Micromorphic models and effective interface forces for finite-sized mechanical metamaterials modeling: Nordrhein-Westfälische Akademie der Wissenschaften und der Künste

Micromorphic models and effective interface forces for finite-sized mechanical metamaterials modeling

Prof. Dr. Angela Madeo, Technische Universität Dortmund

Metamaterials are architectured materials whose mechanical properties go beyond those of classical materials, thanks to their heterogeneous microstructure. This allows them
to show exceptional static/dynamic features such as negative Poisson’s ratio, twist in response to being pushed or pulled, band-gaps, cloaking, focusing, channeling, negative refraction, etc.

In the last two centuries, the advancement of knowledge on finite-size classical-materials modeling has enabled the design of engineering structures (buildings, bridges, airplanes, cars, etc.) resisting to static and dynamic loads.

Today, while the modeling of infinite-size metamaterials is achievable via reliable homogenization techniques, we must acknowledge that these techniques are intrinsically unsuitable for finite-size metamaterials’ modeling. This conceptual gap prevents us to explore finite-sized metamaterials/classical-materials structures and optimize them towards efficient wave control.

In this talk, I will first explain how generalized continuum models (especially micromorphic models) can be used to effectively describe the homogenized response of infinite-size metamaterials.

I will then introduce the concepts of non-coherent interfaces and microstructure-driven interface forces in the framework of micromorphic elasticity. I will show that such concepts are of paramount importance when studying the response of finite-size mechanical metamaterials at the homogenized macro-scale.

The need of introducing interface forces will be elucidated through numerical examples comparing the micromorphic simulations to their full-microstructured counterparts. These results provide a milestone for the understanding of finite-sized metamaterials’ modeling at the homogenized scale and for the use of micromorphic-type models to achieve an accurate upscaling towards larger-scale metamaterials’ structures.

Prof. Dr. Angela Madeo: Starting from September 2021, Angela Madeo is Full Professor of Structural Mechanics at Faculty of Architecture and Civil Engineering of TU-Dortmund (Germany).

She is Principal Investigator of the ERC Consolidator Grant META-LEGO, awarded by the European Commission with 2 million euros. In this ERC project she explores how enriched continuum models of the micromorphic type can be used to study the mechanical behavior of metamaterials and to provide a feasible transition from small-scale to larger scale metamaterial structures.

She is the Coordinator of the International Master "Mechanics of Sustainable Materials and Structures" (MS^2), offered at the Faculty of Architecture and Civil Engineering of TU-Dortmund (Germany), in Partnership with University of Trento (Italy) and Ecole Centrale Nantes (France). This International Master has been awarded by the European Commission with an Erasmus Mundus Joint Master (EMJM) funding of 4 million euros, aimed at attracting the best Civil Engineering students from all over the world.

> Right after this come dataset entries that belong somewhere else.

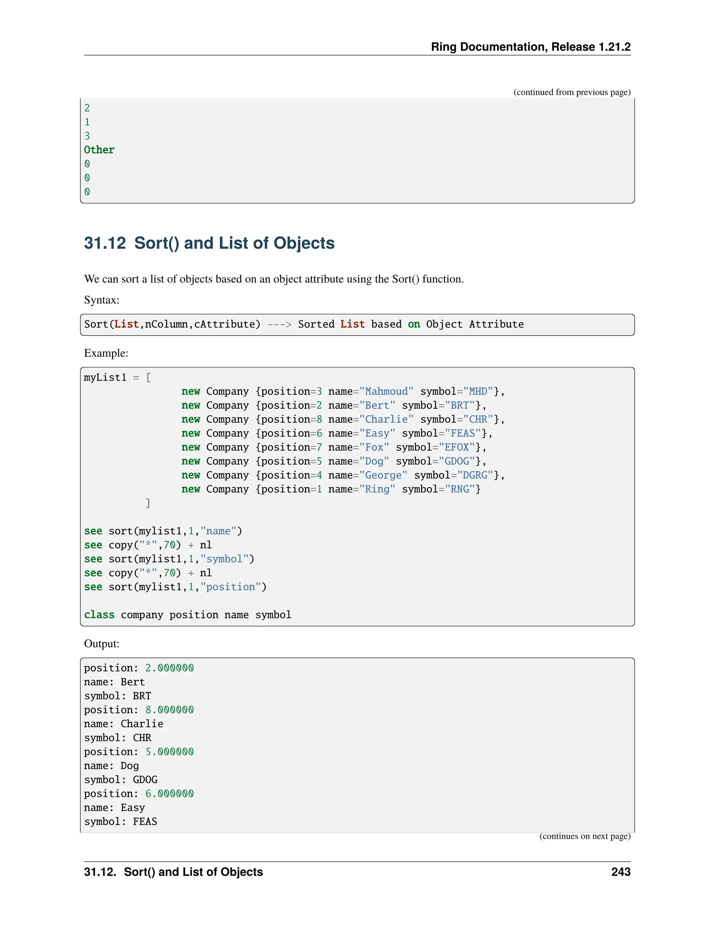
Task: Click the page number 243 in footer
Action: coord(621,872)
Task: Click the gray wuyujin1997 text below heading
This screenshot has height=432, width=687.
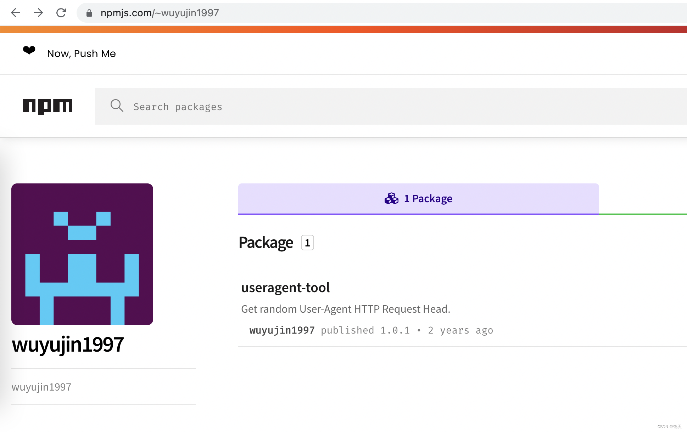Action: (x=41, y=387)
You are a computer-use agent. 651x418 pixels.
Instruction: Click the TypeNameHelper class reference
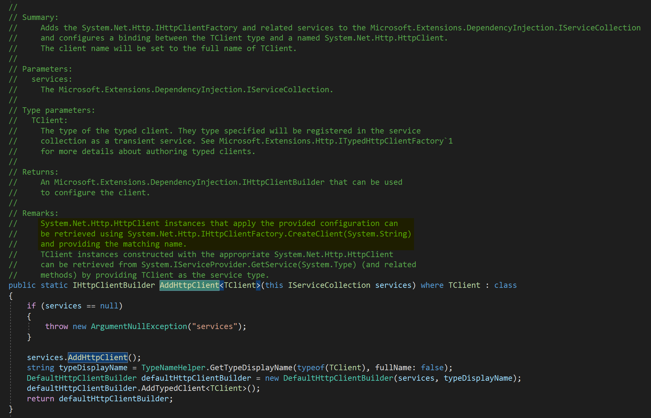click(x=173, y=368)
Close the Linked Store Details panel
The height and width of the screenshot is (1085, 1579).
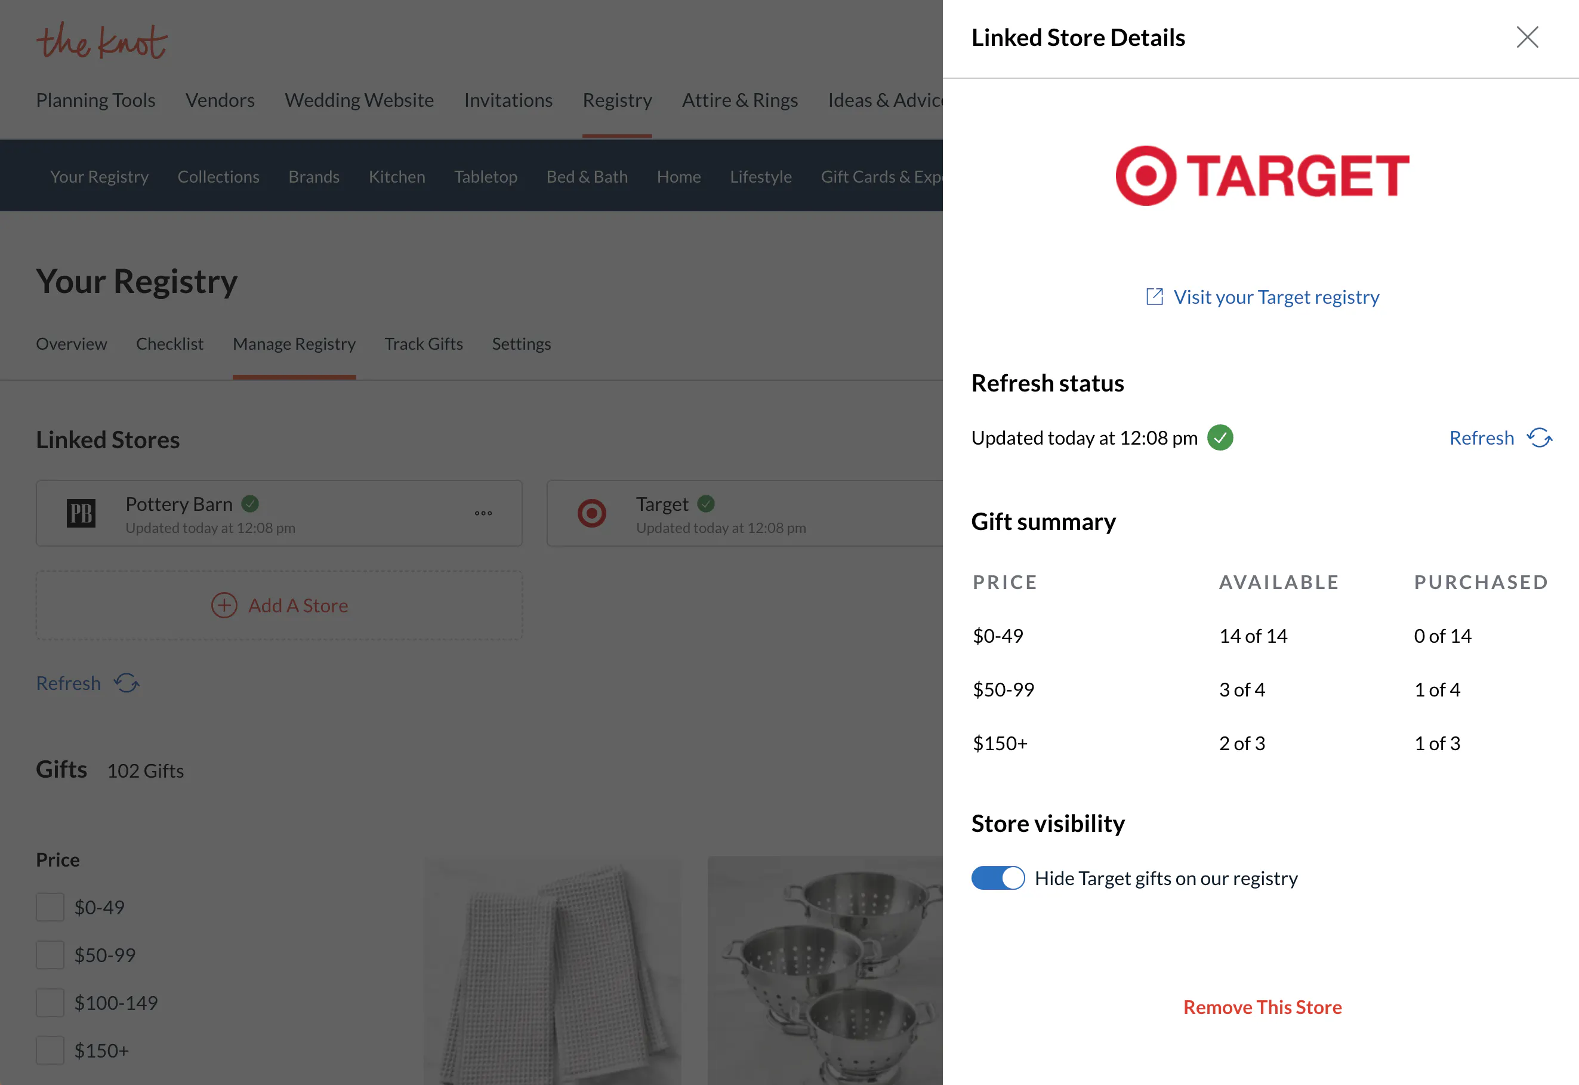point(1527,38)
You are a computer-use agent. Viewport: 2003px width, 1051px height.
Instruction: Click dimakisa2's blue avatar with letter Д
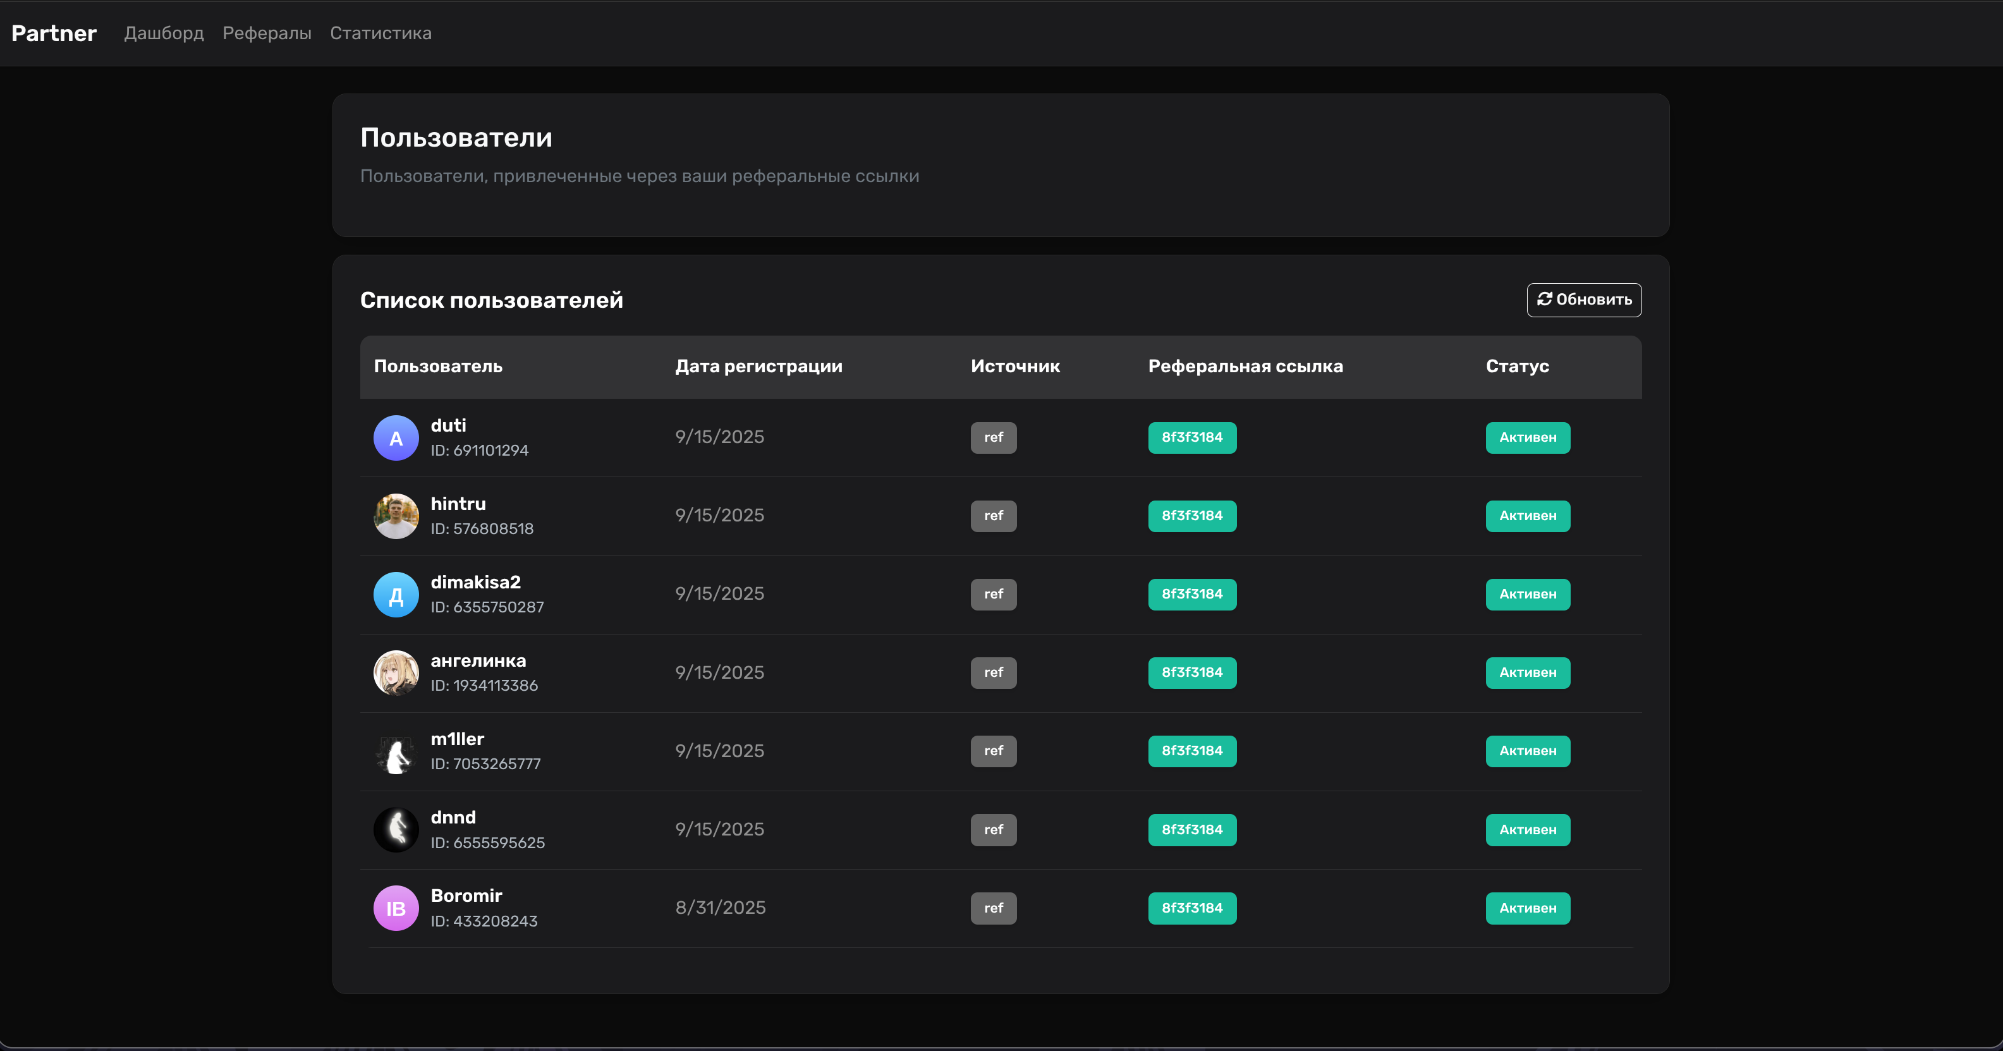[x=396, y=595]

From 2017 to 2021, she was full professor at the GEOMAS Laboratory of the Institut National des Sciences Appliquées (INSA) de Lyon (France). She has been Associate Professor at INSA Lyon from 2010 to 2017. She obtained her PhD in Theoretical and Applied Mechanics at the University of Rome “La Sapienza” in 2009. She obtained a Master of Science in Civil Engineering at the University of Rome “La Sapienza” (Italy) in 2005 and a second one in Engineering Science and Mechanichs at the Virginia Polytechnic Institute and State University (USA) in 2006.

Her research expertise seats on the study of Enriched Models in Continuum Mechanics and their applications to mechanical metamaterials, as well as to other materials with heterogeneous microstructures. She is member of the prestigious Institut Universitaire de France since 2016, when she was nominated as junior IUF member for her ground- breaking research on enriched continuum modeling of metamaterials. She was recipient of the CNRS Bronze medal in 2015.

She coordinated several research projects funded with National French grants (ANR), as well as European grants (RIA, Horizon 2020, ERC, EMJM). She co-authored more than 90 papers in high-level international journals, she is author of a book on Generalized Continuum Mechanics and Engineering Applications, edited by ISTE Editions in 2015 and she has an H-index of 44 (according to Google Scholar).

She is member of the Editorial board of 4 high level international journals in the field of Theoretical and Applied Mechanics (European Journal of Mechanics A/Solids, Wave Motion, Archive of Applied Mechanics, Mathematics and Mechanics of Solids).